_TASK INSTRUCTIONS_
Type every record exactly as it appears.

_EXERCISE MATERIALS_
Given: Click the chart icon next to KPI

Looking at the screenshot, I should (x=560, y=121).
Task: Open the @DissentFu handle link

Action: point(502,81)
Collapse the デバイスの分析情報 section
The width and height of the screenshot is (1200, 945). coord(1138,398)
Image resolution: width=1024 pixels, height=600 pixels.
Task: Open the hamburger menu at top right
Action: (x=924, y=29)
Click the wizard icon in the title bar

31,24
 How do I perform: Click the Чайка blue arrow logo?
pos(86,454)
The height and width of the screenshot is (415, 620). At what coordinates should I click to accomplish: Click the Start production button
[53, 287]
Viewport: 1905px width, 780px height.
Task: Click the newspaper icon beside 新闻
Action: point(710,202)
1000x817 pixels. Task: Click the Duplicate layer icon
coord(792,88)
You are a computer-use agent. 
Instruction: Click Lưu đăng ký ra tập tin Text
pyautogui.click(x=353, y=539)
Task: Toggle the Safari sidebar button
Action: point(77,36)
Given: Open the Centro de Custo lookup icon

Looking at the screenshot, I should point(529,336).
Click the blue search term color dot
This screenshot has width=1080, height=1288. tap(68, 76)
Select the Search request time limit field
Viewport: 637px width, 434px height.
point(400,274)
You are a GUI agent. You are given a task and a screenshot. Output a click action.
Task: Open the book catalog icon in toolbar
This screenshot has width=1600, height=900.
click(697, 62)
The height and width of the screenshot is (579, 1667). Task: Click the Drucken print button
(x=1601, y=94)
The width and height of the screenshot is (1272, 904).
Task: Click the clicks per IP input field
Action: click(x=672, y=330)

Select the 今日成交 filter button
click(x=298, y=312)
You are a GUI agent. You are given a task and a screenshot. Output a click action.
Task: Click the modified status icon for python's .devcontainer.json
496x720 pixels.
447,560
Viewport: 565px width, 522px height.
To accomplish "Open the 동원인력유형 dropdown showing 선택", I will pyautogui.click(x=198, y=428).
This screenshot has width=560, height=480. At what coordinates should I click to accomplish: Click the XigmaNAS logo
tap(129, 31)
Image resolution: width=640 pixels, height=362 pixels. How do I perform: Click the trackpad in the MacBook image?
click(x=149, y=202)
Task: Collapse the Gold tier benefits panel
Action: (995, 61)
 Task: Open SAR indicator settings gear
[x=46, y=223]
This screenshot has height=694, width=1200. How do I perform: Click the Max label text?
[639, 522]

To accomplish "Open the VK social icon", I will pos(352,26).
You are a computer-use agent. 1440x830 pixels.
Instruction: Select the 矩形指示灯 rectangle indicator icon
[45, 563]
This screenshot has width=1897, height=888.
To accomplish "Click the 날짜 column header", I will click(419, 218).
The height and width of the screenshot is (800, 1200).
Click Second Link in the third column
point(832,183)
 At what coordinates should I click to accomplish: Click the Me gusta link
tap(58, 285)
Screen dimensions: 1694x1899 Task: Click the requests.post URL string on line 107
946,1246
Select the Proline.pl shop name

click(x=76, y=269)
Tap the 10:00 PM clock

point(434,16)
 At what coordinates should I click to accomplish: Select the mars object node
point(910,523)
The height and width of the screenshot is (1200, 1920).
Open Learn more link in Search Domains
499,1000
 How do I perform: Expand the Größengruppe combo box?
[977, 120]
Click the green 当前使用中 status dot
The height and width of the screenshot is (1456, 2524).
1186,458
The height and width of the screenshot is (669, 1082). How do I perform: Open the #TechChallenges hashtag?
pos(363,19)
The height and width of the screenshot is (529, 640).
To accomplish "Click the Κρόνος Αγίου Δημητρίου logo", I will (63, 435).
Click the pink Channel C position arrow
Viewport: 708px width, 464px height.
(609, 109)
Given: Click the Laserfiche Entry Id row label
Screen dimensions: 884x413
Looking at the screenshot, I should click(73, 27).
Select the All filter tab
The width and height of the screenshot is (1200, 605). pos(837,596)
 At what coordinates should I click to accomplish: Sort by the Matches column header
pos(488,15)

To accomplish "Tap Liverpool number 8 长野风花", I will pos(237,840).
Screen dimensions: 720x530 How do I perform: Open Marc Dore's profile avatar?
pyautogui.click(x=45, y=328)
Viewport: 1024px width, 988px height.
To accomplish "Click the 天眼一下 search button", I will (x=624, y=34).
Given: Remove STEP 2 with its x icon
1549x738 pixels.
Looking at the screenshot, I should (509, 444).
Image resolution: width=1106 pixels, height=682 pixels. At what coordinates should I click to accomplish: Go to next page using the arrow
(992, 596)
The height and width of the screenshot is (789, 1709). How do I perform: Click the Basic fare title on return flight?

_RESPONSE AREA_
Given: Click the chart icon next to KPI

Looking at the screenshot, I should (x=560, y=121).
Task: Open the @DissentFu handle link

Action: point(502,81)
Collapse the デバイスの分析情報 section
The width and height of the screenshot is (1200, 945). coord(1138,398)
Image resolution: width=1024 pixels, height=600 pixels.
Task: Open the hamburger menu at top right
Action: (x=924, y=29)
Click the wizard icon in the title bar

31,24
 How do I perform: Click the Чайка blue arrow logo?
pos(86,454)
The height and width of the screenshot is (415, 620). At what coordinates should I click to accomplish: Click the Start production button
[53, 287]
Viewport: 1905px width, 780px height.
Task: Click the newspaper icon beside 新闻
Action: point(710,202)
1000x817 pixels. Task: Click the Duplicate layer icon
coord(792,88)
You are a computer-use agent. 
Instruction: Click Lưu đăng ký ra tập tin Text
pyautogui.click(x=353, y=539)
Task: Toggle the Safari sidebar button
Action: point(77,36)
Given: Open the Centro de Custo lookup icon

Looking at the screenshot, I should point(529,336).
Click the blue search term color dot
This screenshot has width=1080, height=1288. tap(68, 76)
Select the Search request time limit field
Viewport: 637px width, 434px height.
point(400,274)
You are a GUI agent. You are given a task and a screenshot. Output a click action.
Task: Open the book catalog icon in toolbar
This screenshot has width=1600, height=900.
click(697, 62)
The height and width of the screenshot is (579, 1667). Task: Click the Drucken print button
(x=1601, y=94)
The width and height of the screenshot is (1272, 904).
Task: Click the clicks per IP input field
Action: click(x=672, y=330)

Select the 今日成交 filter button
click(x=298, y=312)
You are a GUI agent. You are given a task and a screenshot. Output a click action.
Task: Click the modified status icon for python's .devcontainer.json
496x720 pixels.
447,560
Viewport: 565px width, 522px height.
To accomplish "Open the 동원인력유형 dropdown showing 선택", I will pyautogui.click(x=198, y=428).
This screenshot has width=560, height=480. At what coordinates should I click to accomplish: Click the XigmaNAS logo
tap(129, 31)
Image resolution: width=640 pixels, height=362 pixels. How do I perform: Click the trackpad in the MacBook image?
click(x=149, y=202)
Task: Collapse the Gold tier benefits panel
Action: (995, 61)
 Task: Open SAR indicator settings gear
[x=46, y=223]
This screenshot has height=694, width=1200. How do I perform: Click the Max label text?
[639, 522]

To accomplish "Open the VK social icon", I will pos(352,26).
You are a computer-use agent. 1440x830 pixels.
Instruction: Select the 矩形指示灯 rectangle indicator icon
[45, 563]
This screenshot has width=1897, height=888.
To accomplish "Click the 날짜 column header", I will click(419, 218).
The height and width of the screenshot is (800, 1200).
Click Second Link in the third column
point(832,183)
 At what coordinates should I click to accomplish: Click the Me gusta link
tap(58, 285)
Screen dimensions: 1694x1899 Task: Click the requests.post URL string on line 107
946,1246
Select the Proline.pl shop name

click(x=76, y=269)
Tap the 10:00 PM clock

point(434,16)
 At what coordinates should I click to accomplish: Select the mars object node
point(910,523)
The height and width of the screenshot is (1200, 1920).
Open Learn more link in Search Domains
499,1000
 How do I perform: Expand the Größengruppe combo box?
[977, 120]
Click the green 当前使用中 status dot
The height and width of the screenshot is (1456, 2524).
1186,458
The height and width of the screenshot is (669, 1082). How do I perform: Open the #TechChallenges hashtag?
pos(363,19)
The height and width of the screenshot is (529, 640).
To accomplish "Click the Κρόνος Αγίου Δημητρίου logo", I will (63, 435).
Click the pink Channel C position arrow
Viewport: 708px width, 464px height.
(609, 109)
Given: Click the Laserfiche Entry Id row label
Screen dimensions: 884x413
Looking at the screenshot, I should click(73, 27).
Select the All filter tab
The width and height of the screenshot is (1200, 605). pos(837,596)
 At what coordinates should I click to accomplish: Sort by the Matches column header
pos(488,15)

To accomplish "Tap Liverpool number 8 长野风花", I will pos(237,840).
Screen dimensions: 720x530 How do I perform: Open Marc Dore's profile avatar?
pyautogui.click(x=45, y=328)
Viewport: 1024px width, 988px height.
To accomplish "Click the 天眼一下 search button", I will (x=624, y=34).
Given: Remove STEP 2 with its x icon
1549x738 pixels.
Looking at the screenshot, I should (509, 444).
Image resolution: width=1106 pixels, height=682 pixels. At what coordinates should I click to accomplish: Go to next page using the arrow
(992, 596)
The height and width of the screenshot is (789, 1709). How do I perform: Click the Basic fare title on return flight?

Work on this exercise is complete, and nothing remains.